◆ EXTRACT TO READ
The New York Giants finished with an 11–5 record and received a playoff berth. On January 8, 2017, Sensabaugh played in his first career playoff game and recorded six combined tackles, a pass deflection, and sacked Aaron Rodgers as the Giants were defeated by the Green Bay Packers 38–13 in the NFC Wildcard game.

===Pittsburgh Steelers===
On March 20, 2017, the Pittsburgh Steelers signed Sensabaugh to a two-year, $2.6 million contract with a $425,000 signing bonus. He reunited with his former head coach at Tennessee, Mike Munchak, who was the Pittsburgh Steelers' offensive line coach.

Sensabaugh was impressive throughout training camp and was named the fifth cornerback on the depth chart, behind Joe Haden, Artie Burns, Mike Hilton, and William Gay. He made his Steelers debut in their 21–18 season-opening victory over the Cleveland Browns. During a Week 3 overtime loss to the Chicago Bears, Sensabaugh recorded his first tackle as a member of the Steelers.

During a Week 11 matchup against Indianapolis Colts, Sensabaugh recorded three solo tackles after replacing Haden, who had left the Steelers' 20–17 victory with an apparent leg injury. It was later discovered that Haden had suffered a fractured fibula and would miss several games.

◆ INFORMATION PROVIDED
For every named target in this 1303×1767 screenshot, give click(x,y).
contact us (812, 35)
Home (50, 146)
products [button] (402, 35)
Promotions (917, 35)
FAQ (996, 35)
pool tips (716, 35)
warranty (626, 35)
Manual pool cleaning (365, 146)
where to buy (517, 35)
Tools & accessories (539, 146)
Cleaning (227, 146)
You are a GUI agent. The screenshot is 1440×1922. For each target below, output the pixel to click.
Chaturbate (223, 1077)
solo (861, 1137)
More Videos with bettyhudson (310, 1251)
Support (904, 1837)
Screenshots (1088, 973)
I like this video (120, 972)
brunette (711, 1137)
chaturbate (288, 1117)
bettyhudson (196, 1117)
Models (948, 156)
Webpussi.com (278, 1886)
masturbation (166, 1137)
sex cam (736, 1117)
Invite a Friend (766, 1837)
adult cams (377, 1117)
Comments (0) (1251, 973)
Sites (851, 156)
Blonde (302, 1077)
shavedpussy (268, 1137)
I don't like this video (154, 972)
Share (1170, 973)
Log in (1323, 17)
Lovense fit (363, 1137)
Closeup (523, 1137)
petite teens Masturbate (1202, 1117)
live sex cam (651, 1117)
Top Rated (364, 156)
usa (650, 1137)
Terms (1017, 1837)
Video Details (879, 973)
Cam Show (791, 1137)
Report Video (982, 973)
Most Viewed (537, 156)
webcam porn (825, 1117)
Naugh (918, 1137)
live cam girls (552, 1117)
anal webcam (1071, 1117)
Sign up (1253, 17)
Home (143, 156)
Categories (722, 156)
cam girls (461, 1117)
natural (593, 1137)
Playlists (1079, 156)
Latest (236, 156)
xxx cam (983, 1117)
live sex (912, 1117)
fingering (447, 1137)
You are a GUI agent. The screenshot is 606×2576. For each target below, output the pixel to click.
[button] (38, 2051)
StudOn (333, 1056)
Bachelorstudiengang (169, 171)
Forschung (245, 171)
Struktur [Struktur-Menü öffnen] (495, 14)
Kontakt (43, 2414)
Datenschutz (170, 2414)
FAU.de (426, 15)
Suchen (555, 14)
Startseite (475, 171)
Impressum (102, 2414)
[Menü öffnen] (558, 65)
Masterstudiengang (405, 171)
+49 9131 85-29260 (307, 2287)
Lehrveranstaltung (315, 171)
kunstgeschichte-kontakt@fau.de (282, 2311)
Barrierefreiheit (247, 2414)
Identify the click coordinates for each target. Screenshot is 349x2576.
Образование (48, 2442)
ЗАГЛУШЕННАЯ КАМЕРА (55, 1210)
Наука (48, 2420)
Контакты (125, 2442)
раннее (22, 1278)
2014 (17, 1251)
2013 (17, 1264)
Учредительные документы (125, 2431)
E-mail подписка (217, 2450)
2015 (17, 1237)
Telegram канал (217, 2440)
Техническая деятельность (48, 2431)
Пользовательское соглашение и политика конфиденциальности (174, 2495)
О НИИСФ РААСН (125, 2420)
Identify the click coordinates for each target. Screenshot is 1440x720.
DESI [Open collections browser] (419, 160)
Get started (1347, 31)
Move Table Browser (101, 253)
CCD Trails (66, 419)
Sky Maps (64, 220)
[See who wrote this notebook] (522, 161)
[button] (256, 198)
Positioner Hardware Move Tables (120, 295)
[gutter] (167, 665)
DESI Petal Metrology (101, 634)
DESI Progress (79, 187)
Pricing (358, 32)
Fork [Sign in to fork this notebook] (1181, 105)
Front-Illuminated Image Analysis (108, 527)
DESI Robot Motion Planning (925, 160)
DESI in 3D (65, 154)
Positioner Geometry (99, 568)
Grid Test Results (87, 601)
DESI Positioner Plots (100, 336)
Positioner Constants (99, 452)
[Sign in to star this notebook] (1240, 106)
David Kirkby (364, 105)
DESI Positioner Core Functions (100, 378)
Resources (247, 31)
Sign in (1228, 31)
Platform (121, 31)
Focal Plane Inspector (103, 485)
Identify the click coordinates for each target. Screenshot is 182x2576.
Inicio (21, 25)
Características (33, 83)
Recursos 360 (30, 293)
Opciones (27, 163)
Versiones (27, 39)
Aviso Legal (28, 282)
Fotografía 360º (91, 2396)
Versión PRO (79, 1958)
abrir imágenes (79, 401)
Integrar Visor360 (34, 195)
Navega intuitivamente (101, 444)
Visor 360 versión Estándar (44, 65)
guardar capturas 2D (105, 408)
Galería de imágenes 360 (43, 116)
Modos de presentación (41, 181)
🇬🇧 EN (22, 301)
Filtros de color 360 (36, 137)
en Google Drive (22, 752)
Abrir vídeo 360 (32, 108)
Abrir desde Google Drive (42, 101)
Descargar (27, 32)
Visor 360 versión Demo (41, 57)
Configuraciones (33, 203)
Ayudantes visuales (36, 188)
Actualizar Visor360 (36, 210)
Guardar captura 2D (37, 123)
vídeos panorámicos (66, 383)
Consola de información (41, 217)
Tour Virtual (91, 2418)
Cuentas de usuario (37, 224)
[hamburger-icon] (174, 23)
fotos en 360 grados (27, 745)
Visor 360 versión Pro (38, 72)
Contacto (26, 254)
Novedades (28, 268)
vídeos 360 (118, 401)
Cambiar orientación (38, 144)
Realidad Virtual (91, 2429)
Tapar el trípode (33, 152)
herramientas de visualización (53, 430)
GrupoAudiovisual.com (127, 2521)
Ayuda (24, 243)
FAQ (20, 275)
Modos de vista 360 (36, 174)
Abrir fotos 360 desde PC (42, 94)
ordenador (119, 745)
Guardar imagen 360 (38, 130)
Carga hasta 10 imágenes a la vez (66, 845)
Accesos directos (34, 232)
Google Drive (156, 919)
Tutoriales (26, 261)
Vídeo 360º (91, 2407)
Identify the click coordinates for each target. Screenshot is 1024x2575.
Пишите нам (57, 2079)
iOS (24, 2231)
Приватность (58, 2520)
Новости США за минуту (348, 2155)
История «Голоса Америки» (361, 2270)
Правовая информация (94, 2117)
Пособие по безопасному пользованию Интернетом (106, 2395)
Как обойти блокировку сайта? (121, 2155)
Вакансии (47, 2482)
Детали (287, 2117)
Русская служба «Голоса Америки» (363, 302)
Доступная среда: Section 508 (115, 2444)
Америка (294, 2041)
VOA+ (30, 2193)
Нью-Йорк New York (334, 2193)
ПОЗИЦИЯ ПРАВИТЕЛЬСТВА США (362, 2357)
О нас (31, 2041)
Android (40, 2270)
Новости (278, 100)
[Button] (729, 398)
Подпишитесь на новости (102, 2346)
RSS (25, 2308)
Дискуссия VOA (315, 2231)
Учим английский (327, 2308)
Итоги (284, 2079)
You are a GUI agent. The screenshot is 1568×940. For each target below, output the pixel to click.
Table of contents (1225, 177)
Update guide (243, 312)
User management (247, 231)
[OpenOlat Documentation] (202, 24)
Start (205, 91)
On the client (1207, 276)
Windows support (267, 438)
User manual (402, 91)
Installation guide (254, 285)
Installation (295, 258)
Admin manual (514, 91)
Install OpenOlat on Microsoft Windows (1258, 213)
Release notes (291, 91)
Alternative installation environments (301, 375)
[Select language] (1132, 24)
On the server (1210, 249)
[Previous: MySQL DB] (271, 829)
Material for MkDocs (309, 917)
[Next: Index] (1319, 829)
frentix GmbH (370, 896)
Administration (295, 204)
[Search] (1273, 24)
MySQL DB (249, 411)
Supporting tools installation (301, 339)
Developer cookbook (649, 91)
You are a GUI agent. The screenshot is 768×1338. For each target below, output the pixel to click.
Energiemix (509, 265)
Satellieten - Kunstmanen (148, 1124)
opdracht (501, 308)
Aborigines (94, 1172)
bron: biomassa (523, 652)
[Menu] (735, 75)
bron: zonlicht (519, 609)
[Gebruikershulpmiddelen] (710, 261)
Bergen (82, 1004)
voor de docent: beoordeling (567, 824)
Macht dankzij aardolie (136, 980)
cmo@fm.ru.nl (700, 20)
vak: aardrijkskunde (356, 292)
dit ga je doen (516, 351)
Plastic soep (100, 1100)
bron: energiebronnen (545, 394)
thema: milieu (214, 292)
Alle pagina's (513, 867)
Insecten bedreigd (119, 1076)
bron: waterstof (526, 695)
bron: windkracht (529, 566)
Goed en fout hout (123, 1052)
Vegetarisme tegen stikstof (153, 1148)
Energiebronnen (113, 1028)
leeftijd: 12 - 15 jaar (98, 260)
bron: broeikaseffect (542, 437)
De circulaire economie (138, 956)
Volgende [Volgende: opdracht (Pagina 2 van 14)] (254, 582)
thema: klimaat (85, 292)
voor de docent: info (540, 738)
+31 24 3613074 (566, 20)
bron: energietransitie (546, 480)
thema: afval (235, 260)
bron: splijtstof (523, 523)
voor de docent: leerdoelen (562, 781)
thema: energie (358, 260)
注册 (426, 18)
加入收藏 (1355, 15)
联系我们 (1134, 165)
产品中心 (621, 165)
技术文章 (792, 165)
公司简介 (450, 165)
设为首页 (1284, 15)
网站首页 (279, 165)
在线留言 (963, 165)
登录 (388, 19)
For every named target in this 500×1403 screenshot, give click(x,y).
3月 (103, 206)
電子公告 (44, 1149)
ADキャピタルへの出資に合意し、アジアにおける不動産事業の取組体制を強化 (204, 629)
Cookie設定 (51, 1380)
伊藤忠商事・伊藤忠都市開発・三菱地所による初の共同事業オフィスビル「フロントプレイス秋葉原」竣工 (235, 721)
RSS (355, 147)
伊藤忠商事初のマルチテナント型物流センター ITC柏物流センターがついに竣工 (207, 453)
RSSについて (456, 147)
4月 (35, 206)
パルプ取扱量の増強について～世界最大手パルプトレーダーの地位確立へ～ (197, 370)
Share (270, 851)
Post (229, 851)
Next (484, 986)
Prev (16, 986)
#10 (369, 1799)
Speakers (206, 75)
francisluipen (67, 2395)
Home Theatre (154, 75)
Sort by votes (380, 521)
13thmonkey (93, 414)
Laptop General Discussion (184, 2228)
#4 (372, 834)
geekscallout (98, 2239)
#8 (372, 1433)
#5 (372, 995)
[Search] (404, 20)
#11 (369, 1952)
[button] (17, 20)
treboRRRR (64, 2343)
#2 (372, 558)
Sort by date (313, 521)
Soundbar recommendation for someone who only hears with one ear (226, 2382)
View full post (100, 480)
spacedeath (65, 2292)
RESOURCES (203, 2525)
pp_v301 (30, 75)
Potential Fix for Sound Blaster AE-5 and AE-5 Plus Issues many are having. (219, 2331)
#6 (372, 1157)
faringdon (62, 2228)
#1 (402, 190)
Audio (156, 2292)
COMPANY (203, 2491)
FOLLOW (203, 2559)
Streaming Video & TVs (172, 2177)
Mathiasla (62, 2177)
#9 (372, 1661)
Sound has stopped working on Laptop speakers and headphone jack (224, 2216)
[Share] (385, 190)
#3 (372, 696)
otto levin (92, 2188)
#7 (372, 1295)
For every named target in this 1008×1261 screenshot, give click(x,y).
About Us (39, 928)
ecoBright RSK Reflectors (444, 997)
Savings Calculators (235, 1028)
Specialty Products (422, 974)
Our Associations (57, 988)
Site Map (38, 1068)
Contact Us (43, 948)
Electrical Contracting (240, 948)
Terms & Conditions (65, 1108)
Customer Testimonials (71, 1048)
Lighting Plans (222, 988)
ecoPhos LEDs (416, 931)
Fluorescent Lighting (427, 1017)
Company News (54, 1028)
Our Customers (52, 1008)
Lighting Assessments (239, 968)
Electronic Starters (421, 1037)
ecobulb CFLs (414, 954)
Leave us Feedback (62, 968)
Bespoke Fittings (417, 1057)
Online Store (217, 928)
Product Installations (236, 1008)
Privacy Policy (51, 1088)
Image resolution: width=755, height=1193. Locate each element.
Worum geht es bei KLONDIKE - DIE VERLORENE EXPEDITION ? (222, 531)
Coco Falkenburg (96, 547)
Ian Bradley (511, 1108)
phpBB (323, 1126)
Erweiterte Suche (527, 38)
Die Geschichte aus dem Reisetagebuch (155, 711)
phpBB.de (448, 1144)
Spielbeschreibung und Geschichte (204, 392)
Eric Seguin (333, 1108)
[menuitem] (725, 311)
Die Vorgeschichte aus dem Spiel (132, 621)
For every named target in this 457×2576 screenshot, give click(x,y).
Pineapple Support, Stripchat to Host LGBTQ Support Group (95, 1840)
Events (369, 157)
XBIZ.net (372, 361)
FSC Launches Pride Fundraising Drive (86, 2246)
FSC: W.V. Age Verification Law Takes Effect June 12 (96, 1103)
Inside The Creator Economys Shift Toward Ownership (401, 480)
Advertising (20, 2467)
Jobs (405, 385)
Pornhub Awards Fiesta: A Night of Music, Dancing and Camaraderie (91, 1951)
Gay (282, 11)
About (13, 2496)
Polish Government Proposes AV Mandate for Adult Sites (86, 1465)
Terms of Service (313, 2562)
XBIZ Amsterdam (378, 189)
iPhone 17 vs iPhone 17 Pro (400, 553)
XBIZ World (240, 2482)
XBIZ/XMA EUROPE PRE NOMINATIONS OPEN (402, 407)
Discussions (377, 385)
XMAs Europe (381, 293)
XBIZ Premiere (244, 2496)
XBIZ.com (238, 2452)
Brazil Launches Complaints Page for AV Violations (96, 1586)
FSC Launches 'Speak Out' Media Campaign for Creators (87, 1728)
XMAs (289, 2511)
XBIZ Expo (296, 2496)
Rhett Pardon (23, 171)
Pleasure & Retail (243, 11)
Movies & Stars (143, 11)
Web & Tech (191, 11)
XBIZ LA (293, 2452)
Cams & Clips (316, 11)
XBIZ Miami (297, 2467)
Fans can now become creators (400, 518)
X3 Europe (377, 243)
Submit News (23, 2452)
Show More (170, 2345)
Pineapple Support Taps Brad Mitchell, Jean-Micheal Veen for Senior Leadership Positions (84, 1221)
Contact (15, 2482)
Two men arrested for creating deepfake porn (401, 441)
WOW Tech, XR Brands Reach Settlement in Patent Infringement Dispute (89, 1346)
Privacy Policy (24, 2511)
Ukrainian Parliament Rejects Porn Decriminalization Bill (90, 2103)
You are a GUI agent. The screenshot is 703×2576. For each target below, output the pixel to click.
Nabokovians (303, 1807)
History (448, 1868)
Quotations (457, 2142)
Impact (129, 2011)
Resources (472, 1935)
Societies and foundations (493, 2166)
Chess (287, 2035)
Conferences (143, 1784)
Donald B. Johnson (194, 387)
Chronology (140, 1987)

◆ TASKS TO CARRY OUT
(A) Reproduce the passage on Sensabaugh's career from "The New York" to "NFC Wildcard game.".
(B) Summarize the passage on Sensabaugh's career in two sentences.
The listing comes from a different source than the text above it.

◆ ANSWERS BY ITEM NUMBER
(A)
The New York Giants finished with an 11–5 record and received a playoff berth. On January 8, 2017, Sensabaugh played in his first career playoff game and recorded six combined tackles, a pass deflection, and sacked Aaron Rodgers as the Giants were defeated by the Green Bay Packers 38–13 in the NFC Wildcard game.

(B) In his first career playoff game, on January 8, 2017, Sensabaugh recorded six combined tackles, a pass deflection, and a sack of Aaron Rodgers as the Giants lost 38–13 to the Green Bay Packers. The Pittsburgh Steelers then signed him to a two-year, $2.6 million contract on March 20, 2017, and he began the season as their fifth cornerback on the depth chart.